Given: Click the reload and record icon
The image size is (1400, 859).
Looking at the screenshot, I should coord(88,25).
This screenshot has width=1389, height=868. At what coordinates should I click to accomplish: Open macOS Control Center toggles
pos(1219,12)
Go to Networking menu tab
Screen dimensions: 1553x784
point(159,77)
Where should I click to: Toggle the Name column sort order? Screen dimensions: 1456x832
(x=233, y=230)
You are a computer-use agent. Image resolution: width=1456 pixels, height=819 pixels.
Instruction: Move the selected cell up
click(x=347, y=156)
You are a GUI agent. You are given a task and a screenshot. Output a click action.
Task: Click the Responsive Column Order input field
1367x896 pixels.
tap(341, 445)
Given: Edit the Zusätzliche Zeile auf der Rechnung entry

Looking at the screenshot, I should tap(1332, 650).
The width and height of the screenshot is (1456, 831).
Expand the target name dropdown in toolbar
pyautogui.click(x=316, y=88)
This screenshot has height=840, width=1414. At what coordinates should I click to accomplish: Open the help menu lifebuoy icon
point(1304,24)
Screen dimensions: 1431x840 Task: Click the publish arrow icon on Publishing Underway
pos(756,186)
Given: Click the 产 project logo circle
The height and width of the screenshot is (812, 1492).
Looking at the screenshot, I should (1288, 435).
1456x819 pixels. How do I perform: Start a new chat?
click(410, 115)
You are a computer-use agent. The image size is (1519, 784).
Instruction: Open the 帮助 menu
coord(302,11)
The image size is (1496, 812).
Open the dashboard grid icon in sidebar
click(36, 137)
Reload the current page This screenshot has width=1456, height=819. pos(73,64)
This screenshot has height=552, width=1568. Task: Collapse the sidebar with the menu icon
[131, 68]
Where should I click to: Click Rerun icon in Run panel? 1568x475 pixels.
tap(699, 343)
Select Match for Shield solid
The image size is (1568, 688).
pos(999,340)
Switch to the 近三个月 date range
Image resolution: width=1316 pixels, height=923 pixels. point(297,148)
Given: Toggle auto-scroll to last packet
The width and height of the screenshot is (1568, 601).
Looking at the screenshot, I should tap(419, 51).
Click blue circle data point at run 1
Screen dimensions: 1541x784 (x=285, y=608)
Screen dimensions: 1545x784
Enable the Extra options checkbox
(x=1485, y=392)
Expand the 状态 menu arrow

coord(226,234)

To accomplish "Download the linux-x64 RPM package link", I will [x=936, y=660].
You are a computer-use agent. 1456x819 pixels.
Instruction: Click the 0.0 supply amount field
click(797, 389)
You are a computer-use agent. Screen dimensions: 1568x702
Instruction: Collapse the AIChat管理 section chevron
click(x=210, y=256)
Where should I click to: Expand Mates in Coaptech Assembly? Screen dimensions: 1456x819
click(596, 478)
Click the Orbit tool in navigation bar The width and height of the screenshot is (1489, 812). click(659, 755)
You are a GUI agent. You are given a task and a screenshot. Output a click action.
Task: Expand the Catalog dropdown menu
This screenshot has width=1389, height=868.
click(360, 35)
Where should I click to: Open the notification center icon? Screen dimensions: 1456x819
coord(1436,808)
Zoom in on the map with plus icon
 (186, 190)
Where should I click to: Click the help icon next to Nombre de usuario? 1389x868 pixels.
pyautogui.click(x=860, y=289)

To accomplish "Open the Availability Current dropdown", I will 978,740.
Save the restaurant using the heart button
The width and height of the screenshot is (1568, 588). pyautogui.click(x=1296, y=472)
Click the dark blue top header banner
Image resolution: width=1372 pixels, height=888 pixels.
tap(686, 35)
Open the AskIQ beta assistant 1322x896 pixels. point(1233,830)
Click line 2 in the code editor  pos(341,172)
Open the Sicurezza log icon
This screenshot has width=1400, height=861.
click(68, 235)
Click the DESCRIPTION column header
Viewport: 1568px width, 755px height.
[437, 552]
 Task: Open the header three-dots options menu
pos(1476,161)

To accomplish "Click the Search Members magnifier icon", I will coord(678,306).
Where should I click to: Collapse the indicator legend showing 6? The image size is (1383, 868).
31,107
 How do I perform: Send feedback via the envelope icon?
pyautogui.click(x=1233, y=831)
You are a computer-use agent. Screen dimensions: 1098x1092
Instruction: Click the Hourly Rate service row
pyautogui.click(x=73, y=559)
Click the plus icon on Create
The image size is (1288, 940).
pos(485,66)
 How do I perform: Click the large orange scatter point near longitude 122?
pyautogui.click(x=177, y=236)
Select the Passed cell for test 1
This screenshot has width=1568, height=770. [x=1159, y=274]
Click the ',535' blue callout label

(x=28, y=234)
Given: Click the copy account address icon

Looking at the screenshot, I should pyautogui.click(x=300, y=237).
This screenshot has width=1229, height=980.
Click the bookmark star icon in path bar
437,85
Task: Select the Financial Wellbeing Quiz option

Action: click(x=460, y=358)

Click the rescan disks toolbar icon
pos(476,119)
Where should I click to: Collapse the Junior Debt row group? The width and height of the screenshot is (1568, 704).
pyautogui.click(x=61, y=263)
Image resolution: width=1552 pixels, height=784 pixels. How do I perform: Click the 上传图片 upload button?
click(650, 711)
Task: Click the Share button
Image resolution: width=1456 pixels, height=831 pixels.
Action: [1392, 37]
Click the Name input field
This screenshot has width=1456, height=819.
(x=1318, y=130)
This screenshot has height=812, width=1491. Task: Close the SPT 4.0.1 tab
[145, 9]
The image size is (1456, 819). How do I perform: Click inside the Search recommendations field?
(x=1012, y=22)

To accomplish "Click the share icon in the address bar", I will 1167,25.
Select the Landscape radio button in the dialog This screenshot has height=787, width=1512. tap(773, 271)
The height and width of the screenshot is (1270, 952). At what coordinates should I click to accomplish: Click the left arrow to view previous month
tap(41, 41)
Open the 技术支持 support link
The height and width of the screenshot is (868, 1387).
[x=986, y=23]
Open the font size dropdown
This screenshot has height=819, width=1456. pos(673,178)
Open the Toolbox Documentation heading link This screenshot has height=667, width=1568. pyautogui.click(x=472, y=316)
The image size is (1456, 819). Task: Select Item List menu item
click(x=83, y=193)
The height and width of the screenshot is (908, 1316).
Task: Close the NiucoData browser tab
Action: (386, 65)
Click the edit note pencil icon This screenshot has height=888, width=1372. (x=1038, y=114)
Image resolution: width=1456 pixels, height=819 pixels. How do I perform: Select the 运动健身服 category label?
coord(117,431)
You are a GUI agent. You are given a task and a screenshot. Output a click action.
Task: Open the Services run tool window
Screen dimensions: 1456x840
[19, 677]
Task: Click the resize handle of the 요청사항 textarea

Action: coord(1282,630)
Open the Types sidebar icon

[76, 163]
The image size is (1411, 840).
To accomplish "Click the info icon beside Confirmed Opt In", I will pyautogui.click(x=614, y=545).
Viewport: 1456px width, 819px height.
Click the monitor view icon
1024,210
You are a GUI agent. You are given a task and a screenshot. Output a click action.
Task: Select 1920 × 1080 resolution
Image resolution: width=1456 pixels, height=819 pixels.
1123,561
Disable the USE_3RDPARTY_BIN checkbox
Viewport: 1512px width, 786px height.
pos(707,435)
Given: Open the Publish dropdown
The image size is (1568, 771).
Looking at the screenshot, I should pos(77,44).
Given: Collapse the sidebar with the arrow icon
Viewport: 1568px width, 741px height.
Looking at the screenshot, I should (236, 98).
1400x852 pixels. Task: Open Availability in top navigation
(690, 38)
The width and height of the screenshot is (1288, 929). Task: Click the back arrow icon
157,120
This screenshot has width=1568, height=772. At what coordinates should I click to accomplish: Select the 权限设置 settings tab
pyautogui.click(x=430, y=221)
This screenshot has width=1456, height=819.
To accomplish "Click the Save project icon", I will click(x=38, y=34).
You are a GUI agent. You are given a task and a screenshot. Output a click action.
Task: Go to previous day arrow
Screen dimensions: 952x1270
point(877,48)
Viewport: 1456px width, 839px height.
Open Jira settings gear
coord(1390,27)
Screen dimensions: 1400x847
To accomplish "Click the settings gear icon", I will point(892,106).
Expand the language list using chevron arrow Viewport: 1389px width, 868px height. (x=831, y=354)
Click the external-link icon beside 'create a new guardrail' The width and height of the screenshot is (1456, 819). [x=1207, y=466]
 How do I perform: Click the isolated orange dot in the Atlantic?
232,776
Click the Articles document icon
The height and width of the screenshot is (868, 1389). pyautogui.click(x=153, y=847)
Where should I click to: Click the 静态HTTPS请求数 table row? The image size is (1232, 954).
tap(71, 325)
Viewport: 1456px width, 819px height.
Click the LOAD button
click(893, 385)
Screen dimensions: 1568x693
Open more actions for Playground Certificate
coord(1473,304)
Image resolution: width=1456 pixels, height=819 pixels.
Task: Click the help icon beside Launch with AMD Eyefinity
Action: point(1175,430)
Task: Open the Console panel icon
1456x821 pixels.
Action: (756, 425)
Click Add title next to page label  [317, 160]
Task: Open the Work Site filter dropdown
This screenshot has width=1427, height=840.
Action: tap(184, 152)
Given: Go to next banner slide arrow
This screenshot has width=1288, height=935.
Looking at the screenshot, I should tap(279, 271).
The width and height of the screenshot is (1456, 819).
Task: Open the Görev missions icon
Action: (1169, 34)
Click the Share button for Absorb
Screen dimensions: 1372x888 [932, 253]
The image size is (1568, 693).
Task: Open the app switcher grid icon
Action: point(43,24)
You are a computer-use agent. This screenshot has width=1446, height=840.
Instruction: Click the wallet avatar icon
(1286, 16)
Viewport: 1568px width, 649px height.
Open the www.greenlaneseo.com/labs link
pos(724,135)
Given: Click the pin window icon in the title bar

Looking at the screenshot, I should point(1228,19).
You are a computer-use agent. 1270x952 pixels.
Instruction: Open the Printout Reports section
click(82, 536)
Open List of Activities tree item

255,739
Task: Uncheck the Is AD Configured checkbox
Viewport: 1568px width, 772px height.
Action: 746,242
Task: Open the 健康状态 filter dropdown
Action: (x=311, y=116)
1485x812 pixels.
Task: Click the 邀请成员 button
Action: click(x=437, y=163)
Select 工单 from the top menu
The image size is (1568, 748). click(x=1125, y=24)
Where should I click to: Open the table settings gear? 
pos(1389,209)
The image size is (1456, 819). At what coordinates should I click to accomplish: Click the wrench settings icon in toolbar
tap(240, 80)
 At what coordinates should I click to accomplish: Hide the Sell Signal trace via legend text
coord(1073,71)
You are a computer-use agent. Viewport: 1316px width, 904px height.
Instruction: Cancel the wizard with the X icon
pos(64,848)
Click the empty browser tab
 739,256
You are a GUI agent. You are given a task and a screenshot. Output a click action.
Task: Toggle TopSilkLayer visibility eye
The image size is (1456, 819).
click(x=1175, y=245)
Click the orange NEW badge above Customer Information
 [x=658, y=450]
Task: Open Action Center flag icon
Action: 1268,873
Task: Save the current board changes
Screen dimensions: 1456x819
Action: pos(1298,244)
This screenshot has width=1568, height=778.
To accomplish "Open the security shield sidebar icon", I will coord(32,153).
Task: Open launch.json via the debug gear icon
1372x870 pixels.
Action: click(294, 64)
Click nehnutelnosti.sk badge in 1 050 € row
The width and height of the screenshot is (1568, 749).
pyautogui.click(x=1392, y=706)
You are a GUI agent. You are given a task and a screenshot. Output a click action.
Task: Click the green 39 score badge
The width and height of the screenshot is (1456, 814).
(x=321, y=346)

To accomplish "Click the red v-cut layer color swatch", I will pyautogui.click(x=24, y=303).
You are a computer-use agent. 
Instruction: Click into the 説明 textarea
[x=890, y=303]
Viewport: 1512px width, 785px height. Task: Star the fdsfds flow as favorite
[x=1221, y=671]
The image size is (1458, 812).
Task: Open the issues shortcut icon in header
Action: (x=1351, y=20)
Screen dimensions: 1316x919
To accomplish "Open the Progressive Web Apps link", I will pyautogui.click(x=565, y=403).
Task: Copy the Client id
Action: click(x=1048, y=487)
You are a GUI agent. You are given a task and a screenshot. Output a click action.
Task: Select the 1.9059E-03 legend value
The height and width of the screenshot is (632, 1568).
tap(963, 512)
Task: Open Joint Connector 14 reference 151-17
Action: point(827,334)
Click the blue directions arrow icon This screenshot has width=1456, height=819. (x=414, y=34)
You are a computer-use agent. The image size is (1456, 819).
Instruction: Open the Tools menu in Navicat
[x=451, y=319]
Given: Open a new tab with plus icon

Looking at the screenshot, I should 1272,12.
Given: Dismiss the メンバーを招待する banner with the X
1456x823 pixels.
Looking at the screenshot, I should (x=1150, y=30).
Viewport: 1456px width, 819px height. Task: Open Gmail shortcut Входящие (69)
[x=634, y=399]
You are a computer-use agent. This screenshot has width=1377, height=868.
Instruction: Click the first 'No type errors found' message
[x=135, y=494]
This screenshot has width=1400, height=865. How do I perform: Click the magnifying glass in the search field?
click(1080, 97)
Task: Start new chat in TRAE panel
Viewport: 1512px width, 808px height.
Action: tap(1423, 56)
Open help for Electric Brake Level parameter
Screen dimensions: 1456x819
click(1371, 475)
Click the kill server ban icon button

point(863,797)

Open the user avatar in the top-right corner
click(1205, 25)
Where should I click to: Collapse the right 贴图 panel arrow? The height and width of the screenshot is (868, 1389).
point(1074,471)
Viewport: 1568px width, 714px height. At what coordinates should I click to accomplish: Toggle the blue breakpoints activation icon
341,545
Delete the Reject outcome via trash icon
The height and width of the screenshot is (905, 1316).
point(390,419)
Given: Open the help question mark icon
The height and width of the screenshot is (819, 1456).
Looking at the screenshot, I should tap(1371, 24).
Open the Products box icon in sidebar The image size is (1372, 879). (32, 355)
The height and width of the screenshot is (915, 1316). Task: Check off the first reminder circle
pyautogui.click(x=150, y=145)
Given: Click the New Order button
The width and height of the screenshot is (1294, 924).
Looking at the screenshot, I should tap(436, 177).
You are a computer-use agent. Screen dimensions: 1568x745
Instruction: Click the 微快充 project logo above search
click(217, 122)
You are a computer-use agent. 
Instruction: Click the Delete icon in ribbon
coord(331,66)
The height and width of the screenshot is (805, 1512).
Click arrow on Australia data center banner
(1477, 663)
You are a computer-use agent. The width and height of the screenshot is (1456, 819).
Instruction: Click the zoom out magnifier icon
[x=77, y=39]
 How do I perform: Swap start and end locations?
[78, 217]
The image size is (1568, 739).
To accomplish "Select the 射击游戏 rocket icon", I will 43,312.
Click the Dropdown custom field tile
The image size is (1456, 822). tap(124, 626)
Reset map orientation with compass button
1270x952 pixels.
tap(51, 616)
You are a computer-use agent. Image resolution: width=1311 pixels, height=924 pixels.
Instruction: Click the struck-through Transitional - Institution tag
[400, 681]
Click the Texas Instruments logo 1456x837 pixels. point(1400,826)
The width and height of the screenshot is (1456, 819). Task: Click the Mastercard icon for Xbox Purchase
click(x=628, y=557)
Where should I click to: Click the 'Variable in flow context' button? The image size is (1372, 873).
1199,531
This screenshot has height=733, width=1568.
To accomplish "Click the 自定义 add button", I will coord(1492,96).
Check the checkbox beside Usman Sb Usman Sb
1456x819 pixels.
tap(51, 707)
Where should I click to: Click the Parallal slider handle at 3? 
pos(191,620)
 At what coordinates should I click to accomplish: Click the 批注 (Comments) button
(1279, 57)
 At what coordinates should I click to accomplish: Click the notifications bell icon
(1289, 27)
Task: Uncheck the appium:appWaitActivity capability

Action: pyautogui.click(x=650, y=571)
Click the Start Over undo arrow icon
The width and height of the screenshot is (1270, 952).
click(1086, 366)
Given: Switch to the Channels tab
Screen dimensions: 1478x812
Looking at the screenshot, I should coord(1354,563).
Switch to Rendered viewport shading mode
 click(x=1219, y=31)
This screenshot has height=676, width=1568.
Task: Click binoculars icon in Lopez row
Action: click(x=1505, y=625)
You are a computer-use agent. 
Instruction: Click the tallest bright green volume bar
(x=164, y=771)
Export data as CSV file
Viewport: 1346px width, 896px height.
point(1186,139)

━━━━

* _The task_:
Copy every line of the listing where the word "page" appears.

* _Written solution_:
Reload the current page This screenshot has width=1456, height=819. pos(73,64)
Click Add title next to page label  [317, 160]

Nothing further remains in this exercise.